All participants of the present study underwent macula and optic nerve head (ONH) en-face OCTA imaging using RTVue XR Avanti Spectral Domain OCT system (Optovue, Fremont, CA, USA) with AngioVue software ver. 2015.1.0.26 [14,15]. To evaluate superficial and deep capillary plexuses a 6 × 6-mm macular scan was used. Additionally, parafoveal vascular density was measured in a 3-mm ring around the fovea. A 4.5 × 4.5-mm scan centered on the optic disc was utilized for ONH measurements. To assess radial peripapillary capillary (RPC) density, vascular densities between internal limiting membrane and posterior boundary of nerve fiber layer were captured. Total peripapillary vascular density was calculated as ONH image by recording vascular densities from internal limiting membrane to the retinal pigment epithelium. Vascular densities of both RPC and ONH images were also reported in six sections. Image quality was checked and images with a signal strength index of higher than 48 were included.

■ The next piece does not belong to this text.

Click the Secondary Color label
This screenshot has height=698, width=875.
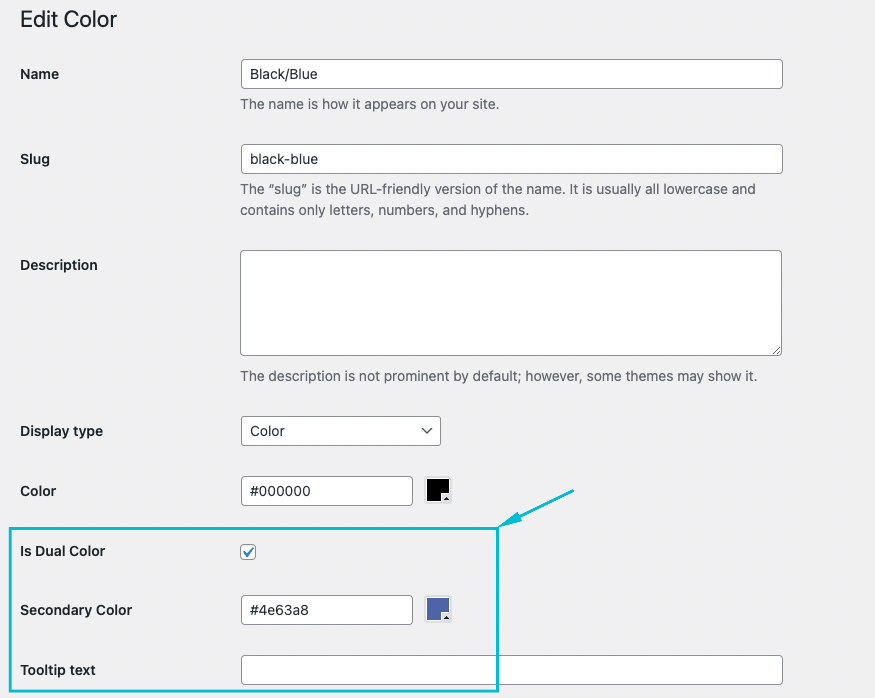coord(76,610)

Descriptive statistics were calculated as mean and standard deviation. Linear mixed modeling, using Sidak correction for one-way ANOVA test, before and after adjustment for age and disease activity status, was employed for comparisons between groups and calculation of p-values. We used the chi-square test to evaluate categorical variables. IBM SPSS ver. 22.0 (IBM Corp., Armonk, NY, USA) was used to perform statistical analyses. Significant level was considered as p-values <0.05.

Results

One hundred two eyes of 61 patients with TED were included in this study. fifty-seven patients (93.4%) of 61 patients with TED had hyperthyroidism and only four patients (6.6%) had hypothyroidism. Twenty-two eyes (21.6%) of active smokers, 11 eyes (10.8%) of passive smokers, and 69 eyes (67.6%) of non-smokers constitute the study subjects. Mean age was 43.0 ± 12.9 years. Mean age of active smokers was 44.6 ± 11.9 years. Mean age of passive smokers and non-smokers was 40.1 ± 14.2 and 44.4 ± 13 years, respectively (p = 0.42). In terms of disease activity, 21 eyes (12.6%) had active status (CAS ≥3), 77 eyes (46.1%) were neither active nor compressive, four eyes (2.4%) of two patients were in compressive status. Seventy-five point three percent (58 eyes) of neither active nor compressive group were non-smokers. Forty-seven point six percent (10 eyes) of the active group and 50% (two eyes) of the compressive group were active smokers (p = 0.001). Mean intraocular pressure of active smokers, passive smokers, and non-smokers were 17.7 ± 2.5, 15.8 ± 1.2, and 16.5 ± 4.3, respectively (p = 0.4). Hertel exophthalmometry was performed and the results for active smokers, passive smokers, and non-smokers were 23.2 ± 5.2, 24.8 ± 4.7, and 22.3 ± 4, respectively (p = 0.31). Margin to reflex distance 1 was also measured and the results for active smokers, passive smokers, and non-smokers were 5.2 ± 0.8, 4.7 ± 1.4, and 5.1 ± 1.1, respectively (p = 0.52). Mean visual field mean deviation of active smokers, passive smokers and non-smokers were −2.2 ± 2.3, −1.4 ± 2.5, and −1.3 ± 2.2, respectively (p = 0.2).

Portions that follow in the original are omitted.